▶ [Work order]: Check each line of the material below for "Open", then copy the ones that contain it.

BEGIN Records for the task

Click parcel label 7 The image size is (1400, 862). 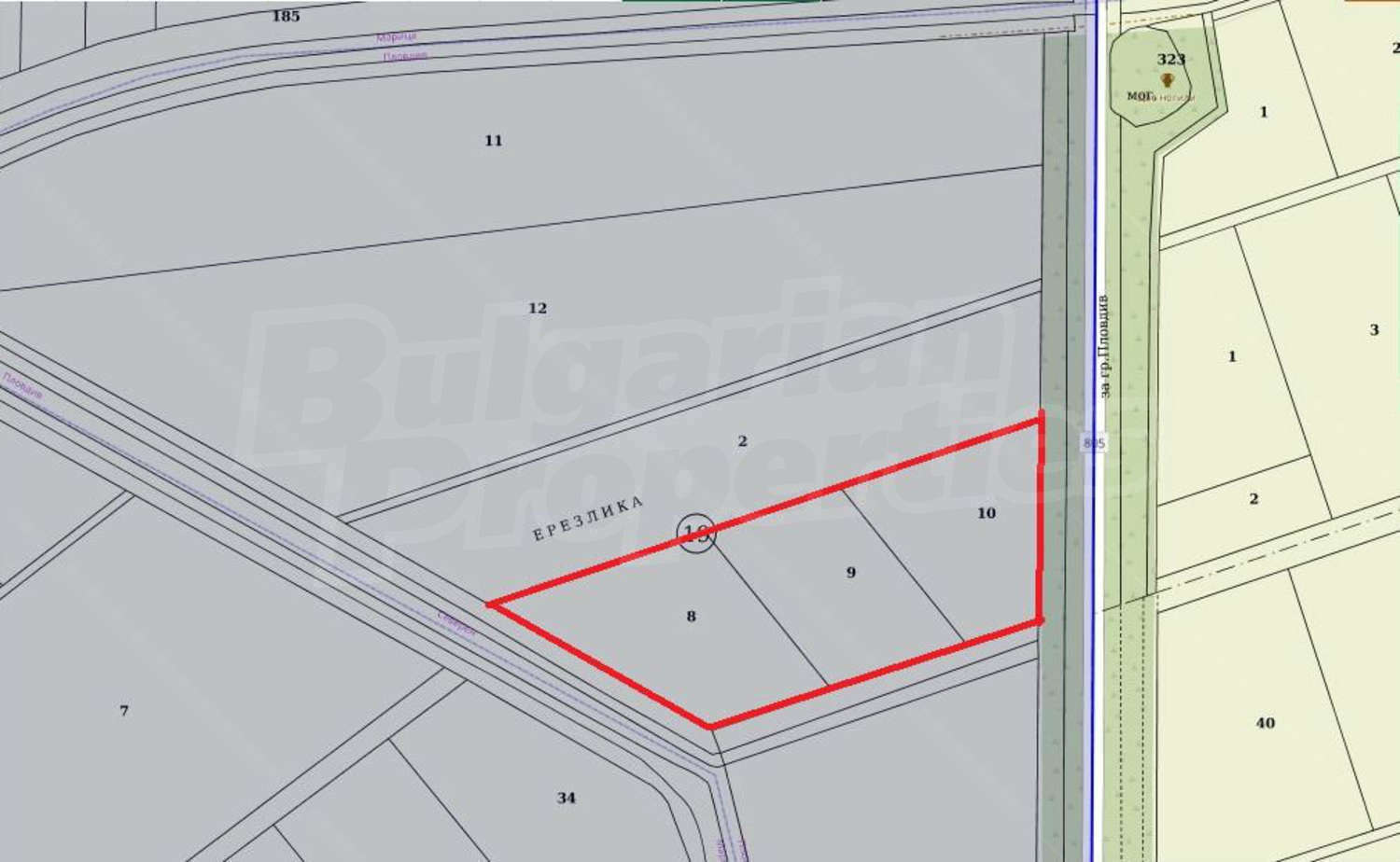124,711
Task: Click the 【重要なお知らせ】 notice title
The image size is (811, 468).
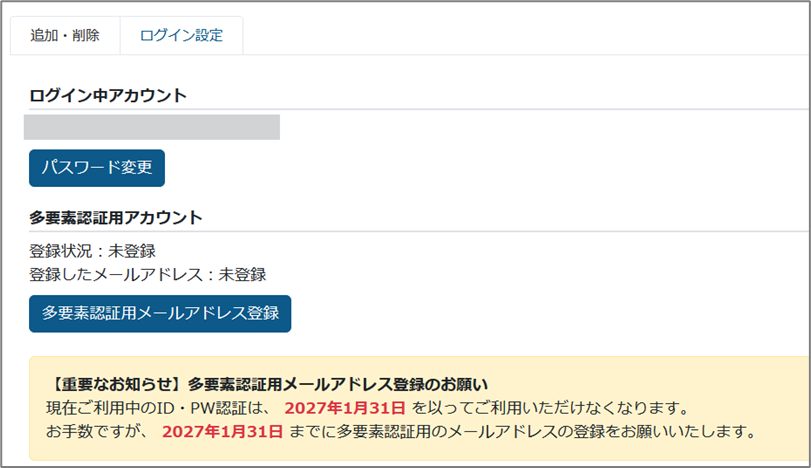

END Records for the task
BEGIN Records for the task

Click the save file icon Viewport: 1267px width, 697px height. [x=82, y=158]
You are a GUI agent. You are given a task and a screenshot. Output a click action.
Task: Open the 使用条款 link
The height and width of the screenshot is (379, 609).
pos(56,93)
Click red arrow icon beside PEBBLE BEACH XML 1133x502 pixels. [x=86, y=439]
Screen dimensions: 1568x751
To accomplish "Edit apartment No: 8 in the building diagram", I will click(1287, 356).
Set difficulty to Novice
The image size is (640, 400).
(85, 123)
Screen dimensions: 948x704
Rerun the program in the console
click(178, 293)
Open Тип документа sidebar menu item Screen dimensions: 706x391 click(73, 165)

END Records for the task

▶ [Exercise solution]:
Task: Open the 使用条款 link
Open Тип документа sidebar menu item Screen dimensions: 706x391 click(73, 165)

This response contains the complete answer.